Representing members who reside and own property in the township, live near proposed well sites, and have been harmed by the ordinance, PennFuture sent legal notice to the zoning hearing board dated May 27, 2016.
“Our members have twice fought applications for well pads to be located within a mile of the Fort Cherry K-12 school complex,” said George Jugovic Jr., chief counsel for PennFuture.
“The state Supreme Court has made clear that townships have a duty and responsibility to protect the public health of its residents, particularly its most vulnerable populations, and allowing industrial activities throughout the township fails to fulfill that duty”
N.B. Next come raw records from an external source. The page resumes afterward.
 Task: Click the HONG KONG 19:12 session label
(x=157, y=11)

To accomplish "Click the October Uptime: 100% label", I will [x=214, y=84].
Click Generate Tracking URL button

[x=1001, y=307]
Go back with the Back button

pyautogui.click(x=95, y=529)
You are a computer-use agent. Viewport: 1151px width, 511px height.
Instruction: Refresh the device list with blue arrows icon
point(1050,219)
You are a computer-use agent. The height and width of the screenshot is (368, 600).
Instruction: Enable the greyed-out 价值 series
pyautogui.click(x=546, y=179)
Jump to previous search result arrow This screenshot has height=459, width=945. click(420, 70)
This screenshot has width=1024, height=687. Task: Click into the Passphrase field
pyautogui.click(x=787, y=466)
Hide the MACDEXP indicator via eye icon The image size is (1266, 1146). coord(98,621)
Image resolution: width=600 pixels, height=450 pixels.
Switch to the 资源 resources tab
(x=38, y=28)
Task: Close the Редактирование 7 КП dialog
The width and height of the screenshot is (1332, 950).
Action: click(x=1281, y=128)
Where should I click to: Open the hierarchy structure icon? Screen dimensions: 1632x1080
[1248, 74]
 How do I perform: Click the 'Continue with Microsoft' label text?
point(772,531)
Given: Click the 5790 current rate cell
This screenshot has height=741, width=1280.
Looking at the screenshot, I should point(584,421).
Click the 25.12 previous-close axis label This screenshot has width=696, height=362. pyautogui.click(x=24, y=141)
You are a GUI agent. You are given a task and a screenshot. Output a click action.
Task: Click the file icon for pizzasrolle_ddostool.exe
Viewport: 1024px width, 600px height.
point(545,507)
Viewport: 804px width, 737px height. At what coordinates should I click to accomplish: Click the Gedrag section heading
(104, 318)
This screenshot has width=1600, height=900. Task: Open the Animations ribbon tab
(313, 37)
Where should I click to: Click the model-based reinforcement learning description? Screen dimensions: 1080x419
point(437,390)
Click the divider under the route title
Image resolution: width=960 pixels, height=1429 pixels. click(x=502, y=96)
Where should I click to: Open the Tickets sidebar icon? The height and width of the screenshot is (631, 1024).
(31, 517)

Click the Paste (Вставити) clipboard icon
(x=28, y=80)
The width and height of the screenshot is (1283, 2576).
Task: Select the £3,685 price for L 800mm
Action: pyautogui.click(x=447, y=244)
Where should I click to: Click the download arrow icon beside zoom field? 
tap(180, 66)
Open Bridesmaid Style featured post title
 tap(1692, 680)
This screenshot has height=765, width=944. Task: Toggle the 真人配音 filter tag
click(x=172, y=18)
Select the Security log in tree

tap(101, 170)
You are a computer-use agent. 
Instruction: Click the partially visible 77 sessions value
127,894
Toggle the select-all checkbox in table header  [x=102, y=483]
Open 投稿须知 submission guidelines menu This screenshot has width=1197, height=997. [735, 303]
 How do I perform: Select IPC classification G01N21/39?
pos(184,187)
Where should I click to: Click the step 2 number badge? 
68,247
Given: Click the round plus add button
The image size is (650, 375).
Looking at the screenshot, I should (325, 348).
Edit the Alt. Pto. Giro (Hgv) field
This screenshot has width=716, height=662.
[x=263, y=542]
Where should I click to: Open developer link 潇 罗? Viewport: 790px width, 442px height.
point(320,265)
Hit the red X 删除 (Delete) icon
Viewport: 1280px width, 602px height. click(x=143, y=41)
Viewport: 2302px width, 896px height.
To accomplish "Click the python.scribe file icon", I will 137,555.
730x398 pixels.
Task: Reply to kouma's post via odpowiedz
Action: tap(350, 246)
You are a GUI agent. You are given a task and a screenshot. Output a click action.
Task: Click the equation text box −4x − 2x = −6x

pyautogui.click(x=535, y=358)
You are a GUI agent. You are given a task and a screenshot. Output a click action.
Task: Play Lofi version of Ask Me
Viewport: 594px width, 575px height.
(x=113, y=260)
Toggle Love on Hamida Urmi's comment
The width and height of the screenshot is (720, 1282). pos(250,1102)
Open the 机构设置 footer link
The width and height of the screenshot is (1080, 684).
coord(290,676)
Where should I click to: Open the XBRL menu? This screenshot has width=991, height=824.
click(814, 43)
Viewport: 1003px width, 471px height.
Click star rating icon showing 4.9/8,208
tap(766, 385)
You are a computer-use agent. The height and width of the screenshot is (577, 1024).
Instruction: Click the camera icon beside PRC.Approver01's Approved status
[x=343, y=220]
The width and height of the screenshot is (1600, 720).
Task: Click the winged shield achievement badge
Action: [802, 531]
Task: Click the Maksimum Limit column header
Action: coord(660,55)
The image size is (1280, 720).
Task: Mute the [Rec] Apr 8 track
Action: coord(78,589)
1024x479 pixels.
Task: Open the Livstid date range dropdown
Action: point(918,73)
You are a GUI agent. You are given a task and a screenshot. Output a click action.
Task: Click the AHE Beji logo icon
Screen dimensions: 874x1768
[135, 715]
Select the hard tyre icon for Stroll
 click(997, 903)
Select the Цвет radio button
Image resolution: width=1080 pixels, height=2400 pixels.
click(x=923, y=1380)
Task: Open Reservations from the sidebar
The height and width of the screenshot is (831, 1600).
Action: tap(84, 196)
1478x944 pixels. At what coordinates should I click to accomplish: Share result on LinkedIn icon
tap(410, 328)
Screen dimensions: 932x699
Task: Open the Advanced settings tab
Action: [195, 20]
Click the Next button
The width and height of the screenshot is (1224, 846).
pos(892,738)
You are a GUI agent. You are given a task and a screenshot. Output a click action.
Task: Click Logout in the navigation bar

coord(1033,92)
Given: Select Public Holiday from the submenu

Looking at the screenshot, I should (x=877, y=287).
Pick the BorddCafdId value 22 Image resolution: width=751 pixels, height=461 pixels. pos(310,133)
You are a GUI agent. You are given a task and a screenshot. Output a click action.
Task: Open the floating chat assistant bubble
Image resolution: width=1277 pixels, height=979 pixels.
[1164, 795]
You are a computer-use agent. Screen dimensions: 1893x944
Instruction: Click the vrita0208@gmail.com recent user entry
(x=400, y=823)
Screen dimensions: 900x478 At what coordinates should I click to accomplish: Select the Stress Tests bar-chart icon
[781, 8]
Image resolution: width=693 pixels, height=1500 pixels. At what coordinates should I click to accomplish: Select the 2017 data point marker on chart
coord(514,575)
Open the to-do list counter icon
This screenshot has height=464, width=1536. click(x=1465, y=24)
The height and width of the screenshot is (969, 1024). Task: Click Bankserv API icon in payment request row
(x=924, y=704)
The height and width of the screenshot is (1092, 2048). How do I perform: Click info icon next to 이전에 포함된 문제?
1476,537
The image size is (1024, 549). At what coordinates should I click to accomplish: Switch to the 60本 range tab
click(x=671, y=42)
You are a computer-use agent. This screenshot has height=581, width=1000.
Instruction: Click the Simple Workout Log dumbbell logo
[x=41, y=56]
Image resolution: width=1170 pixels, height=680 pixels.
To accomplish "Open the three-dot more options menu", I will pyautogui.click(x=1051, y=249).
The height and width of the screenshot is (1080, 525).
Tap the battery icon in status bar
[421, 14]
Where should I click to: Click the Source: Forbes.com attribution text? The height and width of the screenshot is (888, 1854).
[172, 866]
The ordinance in question provides for the following with no differentiation in conditions to account for the varying purposes, population density, and other uses allowed in each district:
-- Oil and gas wells as a conditional use in all zoned districts;
-- Compressor stations as conditional use in agriculture, rural and suburban residential, highway commercial, and light industrial districts;
-- Oil and gas processing facilities as conditional use in agricultural and light industrial districts; and
-- Oil and gas metering stations as permitted uses in agriculture, rural, neighborhood and suburban residential, and highway commercial districts.
“Citizens, who moved to the area for its rural and agricultural setting, want the township to uphold the character of their community,” said Jugovic. “The past eight years of gas development has shown how the industrialization of the township has had a disparate impact on area residents.”
The township enacted its current ordinance on October 25, 2006, in order to accommodate entry of the shale gas industry, before the state enacted the Oil and Gas Act of 2012.
On December 19, 2013, the Supreme Court struck down portions of Act 13 that required local government to allow shale gas drilling across all zoned districts in part because industrial shale gas development was not compatible with all other land uses such as residential development.
PennFuture’s challenge seeks to have the zoning hearing board declare the ordinance invalid and put a halt to the issuance of drilling permits until a new zoning ordinance can be enacted.